Random Splits vs Temporal Validation¶
sklearn.model_selection.train_test_split is useful when observations can be
treated as approximately independent and identically distributed. That is not the
question Jano is designed to answer.
For time-correlated data, the question is usually operational:
How would the model have behaved if it had only seen the past and then had to predict the future?
A random split can hide that question because it mixes dates across train and test.
The first snippet assumes scikit-learn is installed only to illustrate the common baseline. Jano itself does not require scikit-learn.
The scikit-learn way¶
Imagine a daily dataset where the target distribution changes near the end of the period:
import pandas as pd
from sklearn.model_selection import train_test_split
frame = pd.DataFrame(
{
"timestamp": pd.date_range("2025-01-01", periods=120, freq="D"),
"feature": range(120),
"target": [0] * 80 + [1] * 40,
}
)
train_random, test_random = train_test_split(
frame,
test_size=0.2,
shuffle=True,
random_state=7,
)
temporal_leakage = (
train_random["timestamp"].max() > test_random["timestamp"].min()
)
print(temporal_leakage)
# True
The problem is not that scikit-learn is wrong. train_test_split is doing what
it is designed to do: random sampling. The problem is that random sampling is the
wrong abstraction for production-like temporal validation.

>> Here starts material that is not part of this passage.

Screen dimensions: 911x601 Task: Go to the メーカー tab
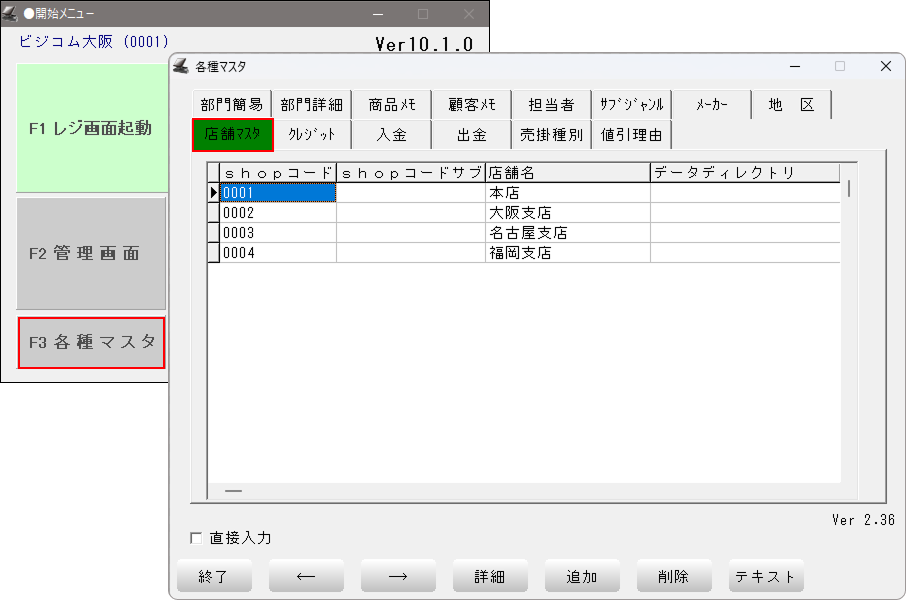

In this setup, train can contain observations from dates that are later than some test observations. If the target changes over time, the evaluation can become too optimistic because the model has already seen part of the future regime.
The Jano Version¶
With Jano, the split is not defined as a random share of rows. It is defined as a temporal policy:
import pandas as pd
from jano import TemporalPartitionSpec, WalkForwardPolicy
frame = pd.DataFrame(
{
"timestamp": pd.date_range("2025-01-01", periods=120, freq="D"),
"feature": range(120),
"target": [0] * 80 + [1] * 40,
}
)
policy = WalkForwardPolicy(
time_col="timestamp",
partition=TemporalPartitionSpec(
layout="train_test",
train_size="60D",
test_size="14D",
gap_before_test="1D",
),
step="14D",
strategy="rolling",
)
plan = policy.plan(frame, title="Production-like temporal validation")
print(
plan.to_frame()[
[
"iteration",
"train_start",
"train_end",
"train_rows",
"test_start",
"test_end",
"test_rows",
]
].head()
)
The plan makes the temporal contract explicit before any model is trained:
iteration train_start train_end train_rows test_start test_end test_rows
0 2025-01-01 2025-03-02 60 2025-03-03 2025-03-17 14
1 2025-01-15 2025-03-16 60 2025-03-17 2025-03-31 14
2 2025-01-29 2025-03-30 60 2025-03-31 2025-04-14 14
3 2025-02-12 2025-04-13 60 2025-04-14 2025-04-28 14
What Changes¶
The difference is the evaluation contract:
train_test_splitanswers: can this model generalize to a random sample from the same mixed period?Jano answers: how would this model behave as time advances under a specific training and evaluation policy?
That gives you:
ordered train and test windows,
explicit train/test duration,
explicit gaps to model label or data availability latency,
repeated folds instead of one static estimate,
a
plan()object that can be inspected, filtered and audited before slicing the dataset.
This is the point where Jano enters: not as a replacement for scikit-learn, but as the temporal validation layer that sits before model training.